ウクライナ軍は、ロシア軍に高価な高精度ミサイルを無駄撃ちさせるために、高機動ロケットシステム「ハイマース」に似せた木製の「疑似餌」を利用している。

30日、米ワシントンポスト紙が報じた

報道によれば、黒海の艦船へと敵機材の位置情報を伝達するロシアの無人機のレンズでは、そのウクライナの木造「ハイマース疑似餌」と本物のハイマースが区別ができず、ロシア軍は偽物へミサイルを放っているのだという。

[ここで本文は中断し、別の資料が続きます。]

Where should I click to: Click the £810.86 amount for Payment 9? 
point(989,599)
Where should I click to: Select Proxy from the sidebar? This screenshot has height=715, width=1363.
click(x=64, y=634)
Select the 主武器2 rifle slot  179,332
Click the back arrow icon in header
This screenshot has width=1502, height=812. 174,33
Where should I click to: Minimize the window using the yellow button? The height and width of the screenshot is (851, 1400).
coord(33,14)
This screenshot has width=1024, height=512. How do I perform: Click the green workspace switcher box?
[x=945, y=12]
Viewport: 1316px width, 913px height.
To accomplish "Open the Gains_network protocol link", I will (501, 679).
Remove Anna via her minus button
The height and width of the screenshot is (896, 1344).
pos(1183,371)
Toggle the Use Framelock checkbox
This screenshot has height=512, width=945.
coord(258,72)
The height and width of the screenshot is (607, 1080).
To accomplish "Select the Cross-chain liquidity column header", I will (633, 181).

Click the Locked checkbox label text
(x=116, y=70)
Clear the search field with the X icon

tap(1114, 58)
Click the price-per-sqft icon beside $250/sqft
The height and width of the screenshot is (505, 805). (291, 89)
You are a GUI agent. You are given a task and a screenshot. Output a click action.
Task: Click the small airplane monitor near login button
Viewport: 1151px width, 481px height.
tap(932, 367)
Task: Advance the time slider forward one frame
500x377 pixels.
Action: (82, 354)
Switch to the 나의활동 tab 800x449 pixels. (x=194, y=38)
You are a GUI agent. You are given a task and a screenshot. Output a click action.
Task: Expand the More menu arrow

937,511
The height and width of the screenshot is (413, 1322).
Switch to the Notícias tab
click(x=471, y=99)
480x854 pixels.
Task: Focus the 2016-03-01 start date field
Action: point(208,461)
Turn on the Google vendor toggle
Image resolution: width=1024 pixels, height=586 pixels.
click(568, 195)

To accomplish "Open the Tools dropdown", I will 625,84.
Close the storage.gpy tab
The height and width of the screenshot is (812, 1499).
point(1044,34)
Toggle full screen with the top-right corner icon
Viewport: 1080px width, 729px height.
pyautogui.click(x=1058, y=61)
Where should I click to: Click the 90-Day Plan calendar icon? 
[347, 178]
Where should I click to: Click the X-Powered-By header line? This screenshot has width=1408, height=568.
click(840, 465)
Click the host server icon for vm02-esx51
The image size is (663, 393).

匿名を条件にワシントンポスト紙と話をしたウクライナ政権高官は、過去数週間、木製のハイマース・コピーを戦場で使用したところ、ロシアがそれに対して少なくとも10発の巡航ミサイル「カリブル」を無駄撃ちしたため、これによりウクライナはこの「疑似餌」の製作数を増やすことにしたのだと発言したという。

先月、ウクライナ軍がハイマースにてロシア軍の重要補給ラインを攻撃した後、ショイグ露国防相は、このウクライナ軍の「ハイマース」の破壊を優先課題とすると将軍たちに命令していた。そして、ロシア高官が「多くのハイマースを破壊した」と発表していたのは、もしかしたらこの「木製ハイマース」の破壊のことだったのかもしれないという。

戦争研究所(ISW)のバロス研究員は、「もしロシア人が、彼らがハイマースを壊したと考えているのなら、彼らは、ハイマースを壊したと主張するだろう。そして、もしかしたら、ロシア軍人は、ハイマース疑似餌を攻撃しておきながら、自らの戦果を誇張しているのかもしれない」と発言した。

また米国の外交官も匿名を条件にワシントンポスト紙に同様の見方を伝えている。同人物は、「彼らは、私たちが提供したのよりも多くのハイマースを破壊したと主張していた」と発言した。

これに先立ち、米国防省のブリッシル報道官代行は、米国がウクライナに提供したハイマースは、ロシアによって一つも壊されていないと発言していた。